# When did the covenant idea of baptism first arise?



## shackleton (Apr 28, 2008)

It seems like for the first 1500 years up until the reformation baptism of infants was done to take away the sins of the many dieing babies, and thus regenerate them. They understood total depravity and original sin and did not want their babies to be lost if they died in infancy or at birth, at least this is how it seems. So when or who first came up with the idea of baptism as circumcision that is ascribed to now by modern reformed and Presbyterian folks?


----------



## Semper Fidelis (Apr 28, 2008)

shackleton said:


> It seems like for the first 1500 years up until the reformation baptism of infants was done to take away the sins of the many dieing babies, and thus regenerate them. They understood total depravity and original sin and did not want their babies to be lost if they died in infancy or at birth, at least this is how it seems. So when or who first came up with the idea of baptism as circumcision that is ascribed to now by modern reformed and Presbyterian folks?



Well, the Scriptures did of course. I don't have the reference handy but there is at least one reference in early Church History to the baptism of children as a Covenantal thing.

I'll let some Church History heavyweights answer the details but the Swiss Reformation was the place where the Sacraments were Biblically recovered as far as I know.


----------



## shackleton (Apr 28, 2008)

The Methodists and Lutherans still sort of hold to the RCC idea of infant baptism and I know seems like the most biblically consistent doctrine but was wondering if it was Calvin or someone else who _popularized_ it.


----------



## Semper Fidelis (Apr 28, 2008)

shackleton said:


> The Methodists and Lutherans still sort of hold to the RCC idea of infant baptism and I know seems like the most biblically consistent doctrine but was wondering if it was Calvin or someone else who _popularized_ it.



I don't know what you mean by Methodists and Lutherans holding to the RCC idea. I know Lutherans definitely do not hold to any Sacerdotal system of infused grace.

From what I understand, historically, we can't necessarily attribute all the main Reformed ideas to Calvin. Bullinger and Martyr were contemporaries of Calvin that helped shape each others' understanding of the Sacraments. Calvin is a giant but, unlike Lutheran theology that clearly has the stamp of Luther/Melancthon, Reformed theology developed from several men.

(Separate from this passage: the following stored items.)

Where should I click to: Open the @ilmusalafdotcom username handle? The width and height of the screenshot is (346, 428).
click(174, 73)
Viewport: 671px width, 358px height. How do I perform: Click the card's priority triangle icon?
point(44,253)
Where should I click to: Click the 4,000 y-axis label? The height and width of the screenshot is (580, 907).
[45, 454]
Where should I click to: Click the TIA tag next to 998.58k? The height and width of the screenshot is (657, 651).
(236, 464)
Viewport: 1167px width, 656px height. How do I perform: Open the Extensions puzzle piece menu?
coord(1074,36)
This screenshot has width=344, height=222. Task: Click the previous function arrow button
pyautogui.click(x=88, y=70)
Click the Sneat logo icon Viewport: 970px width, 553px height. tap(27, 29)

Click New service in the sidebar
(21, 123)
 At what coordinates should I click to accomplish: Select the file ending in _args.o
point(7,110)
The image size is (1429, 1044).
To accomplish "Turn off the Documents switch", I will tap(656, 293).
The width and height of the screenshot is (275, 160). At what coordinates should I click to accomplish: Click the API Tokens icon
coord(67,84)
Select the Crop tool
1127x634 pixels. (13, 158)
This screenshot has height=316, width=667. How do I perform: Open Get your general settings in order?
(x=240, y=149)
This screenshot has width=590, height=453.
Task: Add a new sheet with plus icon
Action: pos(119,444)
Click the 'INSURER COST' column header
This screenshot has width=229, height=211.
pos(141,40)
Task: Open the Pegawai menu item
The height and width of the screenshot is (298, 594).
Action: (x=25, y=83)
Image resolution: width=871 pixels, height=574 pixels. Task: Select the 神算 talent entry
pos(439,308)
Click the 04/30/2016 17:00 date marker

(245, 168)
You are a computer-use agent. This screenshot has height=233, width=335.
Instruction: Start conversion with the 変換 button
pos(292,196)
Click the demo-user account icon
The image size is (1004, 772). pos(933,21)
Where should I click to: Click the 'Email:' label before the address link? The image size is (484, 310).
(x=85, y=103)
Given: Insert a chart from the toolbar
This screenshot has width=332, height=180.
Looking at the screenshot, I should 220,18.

I think it's safe to say that Federal theology (aka Covenant Theology) was historically the most systematic presentation of God's Covenant dealings with man to that point.


----------



## Zadok (Apr 28, 2008)

I'll have to try and find the reference, but I am sure I read somewhere that it was Zwingli who first thought of the idea of covenant children and the sign and seal of the covenant being Baptism in place of circumcision.


----------



## shackleton (Apr 28, 2008)

The Lutheran's and UMC definitely _do not _believe in the reformed idea of covenant baptism. They don't go so far as to say that the sacraments actually infuse grace but my wife and I have witnessed several UMC infant baptisms and they clearly stated that the child is now a sealed believer with their sins washed away (they did however later have to be confirmed, the Lutherans had a similar idea that baptism more or less saves but they have to later be confirmed). This comes from actually talking to a Lutheran pastor.


----------



## R. Scott Clark (Apr 29, 2008)

I think the question is built on a false, if widely held, premise. The covenant theology of the 16th century was formed from threads that existed in the patristic and medieval periods. The Fathers taught various aspects of covenant theology. They used the covenant of grace to unify the history of redemption in just the way that the Reformed did in the 16th century as they defended infant baptism on the basis of the one covenant of grace made with Abraham and changed only in administration -- not in substance. Bullinger wrote his treatise in the early 1530s on this very basis but much of what he said was anticipated by Irenaeus and others in the patristic period. 

rsc


----------



## Kevin (Apr 29, 2008)

shackleton said:


> It seems like for the first 1500 years up until the reformation baptism of infants was done to take away the sins of the many dieing babies, and thus regenerate them. They understood total depravity and original sin and did not want their babies to be lost if they died in infancy or at birth, at least this is how it seems. So when or who first came up with the idea of baptism as circumcision that is ascribed to now by modern reformed and Presbyterian folks?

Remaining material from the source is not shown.